- _Exercise_
Down to the last line, reproduce the data below exactly.

[Opening Input section]

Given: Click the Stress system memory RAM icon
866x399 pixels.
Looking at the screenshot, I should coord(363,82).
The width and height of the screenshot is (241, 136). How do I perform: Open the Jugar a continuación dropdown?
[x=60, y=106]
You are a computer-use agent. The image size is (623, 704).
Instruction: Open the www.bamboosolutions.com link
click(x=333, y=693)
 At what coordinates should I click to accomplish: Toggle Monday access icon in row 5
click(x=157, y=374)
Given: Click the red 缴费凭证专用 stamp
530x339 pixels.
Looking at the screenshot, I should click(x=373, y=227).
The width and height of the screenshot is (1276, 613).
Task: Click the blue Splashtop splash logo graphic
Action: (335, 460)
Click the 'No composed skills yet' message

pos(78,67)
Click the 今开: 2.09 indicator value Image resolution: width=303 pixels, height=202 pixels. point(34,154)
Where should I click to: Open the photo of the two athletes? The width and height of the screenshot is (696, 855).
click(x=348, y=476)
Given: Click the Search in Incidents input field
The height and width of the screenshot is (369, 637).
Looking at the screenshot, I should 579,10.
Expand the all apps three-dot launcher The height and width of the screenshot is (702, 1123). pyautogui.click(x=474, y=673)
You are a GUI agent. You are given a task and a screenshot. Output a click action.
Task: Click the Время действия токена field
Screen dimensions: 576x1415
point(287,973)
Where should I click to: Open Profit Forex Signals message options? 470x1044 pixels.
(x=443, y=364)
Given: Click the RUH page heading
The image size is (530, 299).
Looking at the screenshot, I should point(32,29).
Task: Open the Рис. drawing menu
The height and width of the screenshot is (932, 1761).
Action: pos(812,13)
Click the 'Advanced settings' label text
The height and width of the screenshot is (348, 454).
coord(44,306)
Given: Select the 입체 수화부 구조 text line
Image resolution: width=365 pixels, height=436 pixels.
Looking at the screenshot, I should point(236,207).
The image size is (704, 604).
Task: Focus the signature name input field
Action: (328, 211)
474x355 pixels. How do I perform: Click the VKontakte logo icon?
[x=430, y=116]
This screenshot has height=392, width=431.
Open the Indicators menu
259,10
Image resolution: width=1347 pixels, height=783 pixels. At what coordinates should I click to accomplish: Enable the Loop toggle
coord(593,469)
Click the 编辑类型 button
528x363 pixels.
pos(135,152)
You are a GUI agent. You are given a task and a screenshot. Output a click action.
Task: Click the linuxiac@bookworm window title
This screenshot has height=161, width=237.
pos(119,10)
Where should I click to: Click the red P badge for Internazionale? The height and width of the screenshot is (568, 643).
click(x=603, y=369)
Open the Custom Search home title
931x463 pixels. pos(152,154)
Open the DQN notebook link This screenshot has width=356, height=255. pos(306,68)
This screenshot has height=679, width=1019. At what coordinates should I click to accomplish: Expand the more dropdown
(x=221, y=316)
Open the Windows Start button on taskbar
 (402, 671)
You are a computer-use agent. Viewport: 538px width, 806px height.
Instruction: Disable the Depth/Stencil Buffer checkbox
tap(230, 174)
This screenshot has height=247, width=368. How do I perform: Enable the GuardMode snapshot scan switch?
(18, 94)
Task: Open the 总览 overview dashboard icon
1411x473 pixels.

[Closing Input section]

- _Answer for this exercise_
Given: Click the Stress system memory RAM icon
866x399 pixels.
Looking at the screenshot, I should coord(363,82).
The width and height of the screenshot is (241, 136). How do I perform: Open the Jugar a continuación dropdown?
[x=60, y=106]
You are a computer-use agent. The image size is (623, 704).
Instruction: Open the www.bamboosolutions.com link
click(x=333, y=693)
 At what coordinates should I click to accomplish: Toggle Monday access icon in row 5
click(x=157, y=374)
Given: Click the red 缴费凭证专用 stamp
530x339 pixels.
Looking at the screenshot, I should click(x=373, y=227).
The width and height of the screenshot is (1276, 613).
Task: Click the blue Splashtop splash logo graphic
Action: (335, 460)
Click the 'No composed skills yet' message

pos(78,67)
Click the 今开: 2.09 indicator value Image resolution: width=303 pixels, height=202 pixels. point(34,154)
Where should I click to: Open the photo of the two athletes? The width and height of the screenshot is (696, 855).
click(x=348, y=476)
Given: Click the Search in Incidents input field
The height and width of the screenshot is (369, 637).
Looking at the screenshot, I should 579,10.
Expand the all apps three-dot launcher The height and width of the screenshot is (702, 1123). pyautogui.click(x=474, y=673)
You are a GUI agent. You are given a task and a screenshot. Output a click action.
Task: Click the Время действия токена field
Screen dimensions: 576x1415
point(287,973)
Where should I click to: Open Profit Forex Signals message options? 470x1044 pixels.
(x=443, y=364)
Given: Click the RUH page heading
The image size is (530, 299).
Looking at the screenshot, I should point(32,29).
Task: Open the Рис. drawing menu
The height and width of the screenshot is (932, 1761).
Action: pos(812,13)
Click the 'Advanced settings' label text
The height and width of the screenshot is (348, 454).
coord(44,306)
Given: Select the 입체 수화부 구조 text line
Image resolution: width=365 pixels, height=436 pixels.
Looking at the screenshot, I should point(236,207).
The image size is (704, 604).
Task: Focus the signature name input field
Action: (328, 211)
474x355 pixels. How do I perform: Click the VKontakte logo icon?
[x=430, y=116]
This screenshot has height=392, width=431.
Open the Indicators menu
259,10
Image resolution: width=1347 pixels, height=783 pixels. At what coordinates should I click to accomplish: Enable the Loop toggle
coord(593,469)
Click the 编辑类型 button
528x363 pixels.
pos(135,152)
You are a GUI agent. You are given a task and a screenshot. Output a click action.
Task: Click the linuxiac@bookworm window title
This screenshot has height=161, width=237.
pos(119,10)
Where should I click to: Click the red P badge for Internazionale? The height and width of the screenshot is (568, 643).
click(x=603, y=369)
Open the Custom Search home title
931x463 pixels. pos(152,154)
Open the DQN notebook link This screenshot has width=356, height=255. pos(306,68)
This screenshot has height=679, width=1019. At what coordinates should I click to accomplish: Expand the more dropdown
(x=221, y=316)
Open the Windows Start button on taskbar
 (402, 671)
You are a computer-use agent. Viewport: 538px width, 806px height.
Instruction: Disable the Depth/Stencil Buffer checkbox
tap(230, 174)
This screenshot has height=247, width=368. How do I perform: Enable the GuardMode snapshot scan switch?
(18, 94)
Task: Open the 总览 overview dashboard icon
1411x473 pixels.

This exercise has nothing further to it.